The most critical and daunting sign your workflows may need review is feedback from your CPAs. Do not assume complaints from your employees about lack of time to complete tasks are due to poor time management. If your firm’s ability to get jobs done on time is a chronic issue, workflows may be the cause.
Once you decide to revamp your workflows, it can be challenging to know where to begin. Updating workflows affects everyone at a firm. Ensure stakeholders at all levels and from all areas are included in the process and are open-minded about change. Employee support when changing workflows is also critical. Ensure the appetite for change is clear to prevent falling back into old processes.
One option for firms may be to vet software solutions that augment workflows. Changes to workflows take time and effort; beginning now ensures all kinks are ironed out before the busy season hits accountants across the country next January. After a bit of rest following the end of this tax season, come back and re-evaluate your workflows to ensure you don’t repeat the same mistakes from year to year.

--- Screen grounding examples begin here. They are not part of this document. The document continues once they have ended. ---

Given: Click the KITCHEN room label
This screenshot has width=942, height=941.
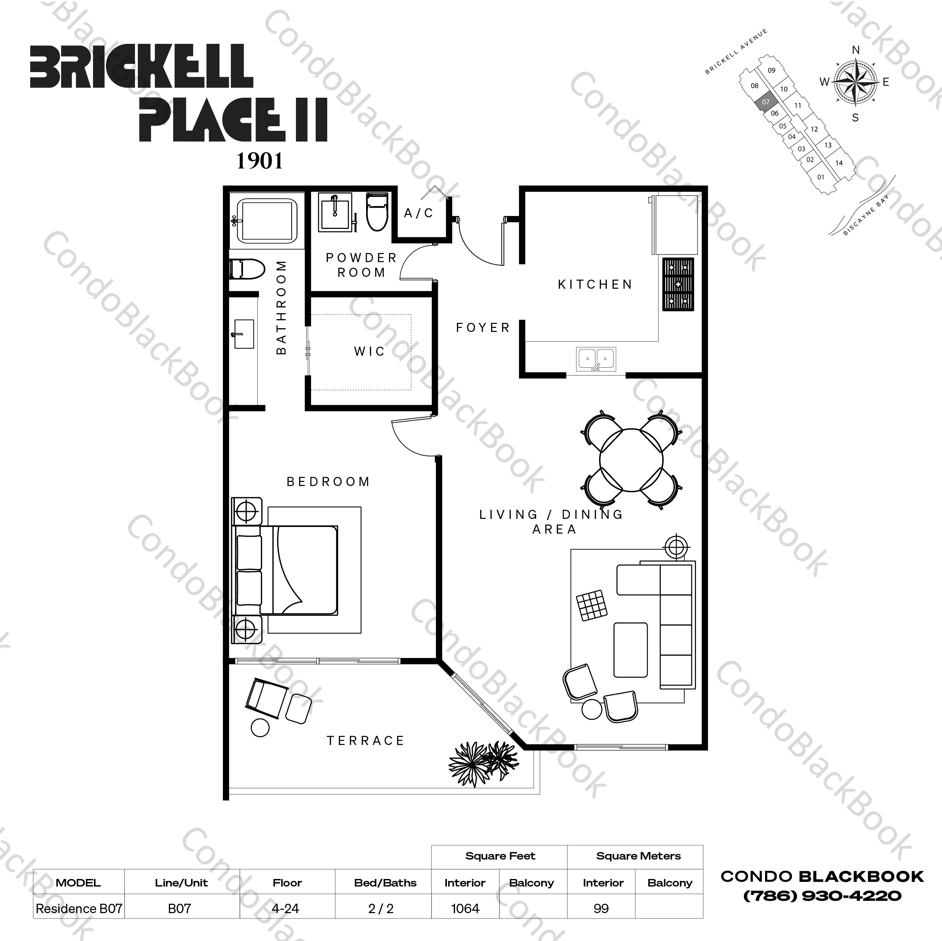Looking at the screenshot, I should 595,284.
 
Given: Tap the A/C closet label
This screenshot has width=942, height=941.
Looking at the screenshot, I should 418,213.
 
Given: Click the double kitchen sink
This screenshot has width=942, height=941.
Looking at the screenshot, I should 596,359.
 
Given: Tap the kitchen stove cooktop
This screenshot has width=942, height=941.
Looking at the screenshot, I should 678,284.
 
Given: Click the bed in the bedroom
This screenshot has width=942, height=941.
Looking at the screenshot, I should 288,570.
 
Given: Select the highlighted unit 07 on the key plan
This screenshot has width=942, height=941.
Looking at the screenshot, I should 765,102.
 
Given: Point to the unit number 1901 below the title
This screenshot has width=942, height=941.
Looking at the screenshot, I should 259,161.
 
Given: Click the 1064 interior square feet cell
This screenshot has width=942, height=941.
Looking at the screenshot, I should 465,908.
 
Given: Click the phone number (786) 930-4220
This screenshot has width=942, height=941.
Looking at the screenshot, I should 822,896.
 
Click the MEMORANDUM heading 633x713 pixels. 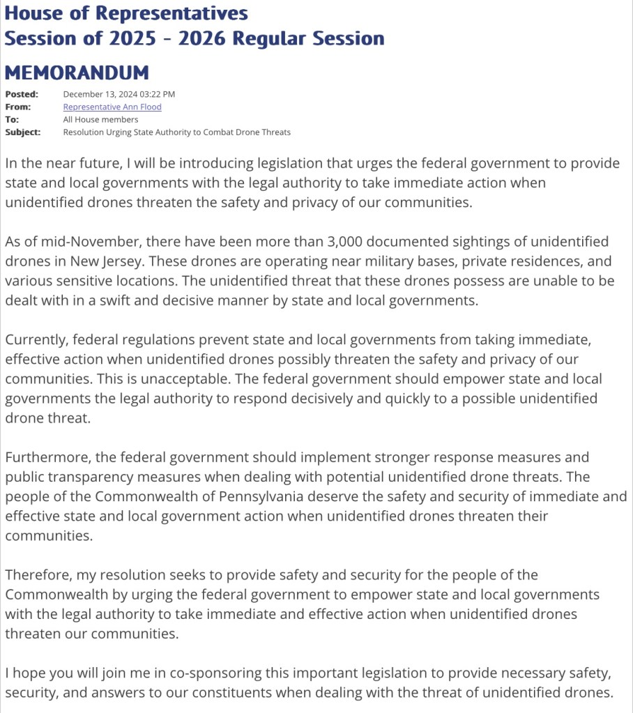(x=77, y=72)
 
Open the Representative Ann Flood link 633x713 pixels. (x=112, y=107)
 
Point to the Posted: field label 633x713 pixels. (x=22, y=94)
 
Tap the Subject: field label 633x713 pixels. (x=23, y=132)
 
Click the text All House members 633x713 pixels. (x=100, y=119)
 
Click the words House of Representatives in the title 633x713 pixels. (x=125, y=13)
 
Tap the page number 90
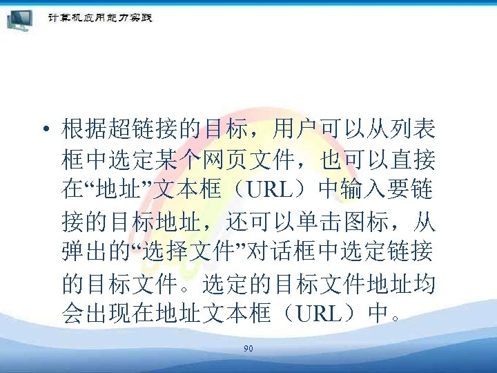[248, 349]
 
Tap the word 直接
[413, 160]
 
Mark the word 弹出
[85, 254]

Prepare for New Developments
Sometimes changes happen, such as tax code alterations like those we’ve seen in recent years. Be prepared and don’t let them startle you.
Ensure your software is equipped with the required tools for new developments. If changes are made, watch for emails or communications from your service providers acknowledging the changes and explaining how they plan to deal with them. If you do not receive any communications from your software providers, initiate inquiries as soon as possible to prevent yourself from falling behind. Some software companies may not follow new developments closely, so do not assume they are already handling the changes.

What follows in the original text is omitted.